## What the task asks
Please write out all the entries exactly, without the pictures.

## Exercise materials
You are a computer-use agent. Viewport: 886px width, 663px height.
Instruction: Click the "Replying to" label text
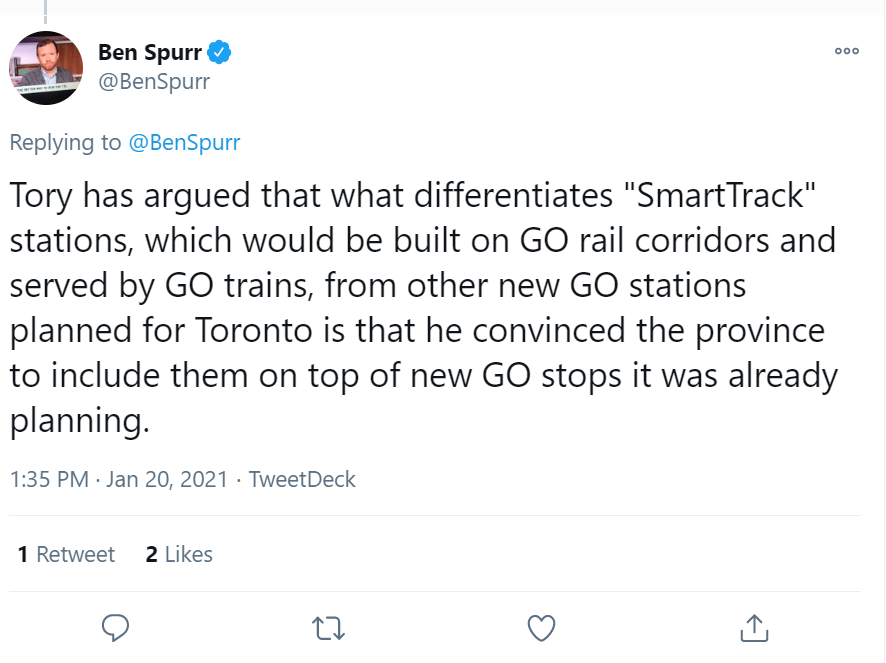65,142
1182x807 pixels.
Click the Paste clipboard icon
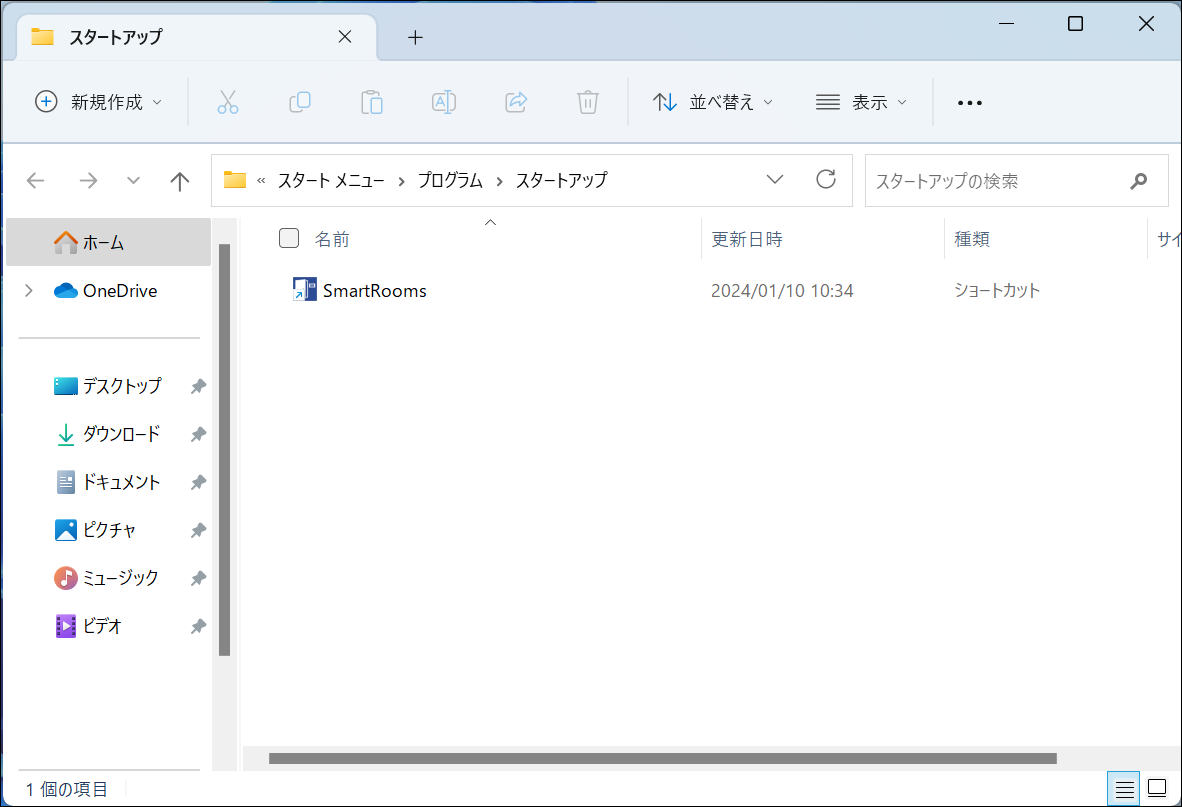click(372, 102)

## Solution for this task
You are a computer-use agent. Viewport: 886px width, 663px height.
Instruction: Click the "Replying to" label text
65,142
1182x807 pixels.
Click the Paste clipboard icon
click(372, 102)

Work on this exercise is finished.